• **Texto**:
────────────────────────────────────────
O objetivo geral deste trabalho foi analisar qual direito prevalece diante do embate entre o poder familiar e o poder de intervenção do Estado. Nesse sentido, foi realizada pesquisa bibliográfica e documental a fim de confirmar uma das hipóteses, a de que prevalece o poder familiar, ou autoridade parental, na tomada de decisão para vacinação infantil ou a de que prevalece o poder de intervenção do Estado na tomada de decisão para vacinação infantil.

Diante de tudo o que foi discutido e das jurisprudências juntadas confirma-se a hipótese de que prevalece o poder de intervenção do Estado na decisão da vacinação infantil, pois o Poder Público utiliza-se deste poder de intervenção como forma de garantir a proteção de direitos fundamentais das crianças e adolescentes, como o direito à saúde e, consequentemente, o direito à vida.
────────────────────────────────────────
• **Seção de dados**:
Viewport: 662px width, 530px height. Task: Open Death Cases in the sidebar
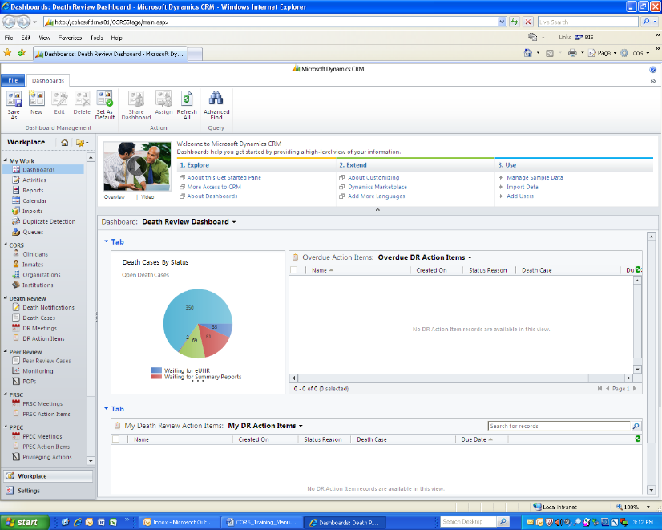[38, 318]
────────────────────────────────────────
• **Conjunto de tarefas**:
1: Responda às perguntas sobre o texto sobre vacinação infantil:
(a) Que tipo de pesquisa foi realizada no trabalho?
(b) Qual hipótese foi confirmada?
(c) Que direitos das crianças e adolescentes o Poder Público busca proteger, segundo o texto?
2: Prossiga o texto sobre vacinação infantil a partir do ponto em que ele termina.
O material não tem relação com o texto sobre vacinação infantil.

• **Respostas por tarefa**:
1:
(a) Foi realizada pesquisa bibliográfica e documental.
(b) Confirmou-se que prevalece o poder de intervenção do Estado na decisão da vacinação infantil.
(c) O direito à saúde e, consequentemente, o direito à vida.

2:
Deve-se considerar, também, que diante do que foi analisado, a vacinação infantil é de extrema importância para a manutenção da saúde pública. A escolha dos pais em vacinar seus filhos deve ter como base o princípio da solidariedade, como foi exposto ao longo do trabalho.

Portanto, o objetivo geral do trabalho de analisar qual direito prevalece na vacinação infantil, se o poder familiar ou o poder de intervenção do Estado, foi alcançado, assim como os objetivos específicos ao longo dos capítulos.

Por fim, o tema é importante para que o público entenda a importância da vacinação infantil, que os benefícios se sobrepõem aos riscos, além de que a vacinação obrigatória é legítima e constitucional e não se confunde com a vacinação forçada. Ajuda a entender, também, o porquê da intervenção do Estado nessa questão, podendo-se aplicar para outras questões em que é perceptível o paternalismo jurídico, e que o poder familiar não é absoluto, capaz de ser limitado pelo Poder Público.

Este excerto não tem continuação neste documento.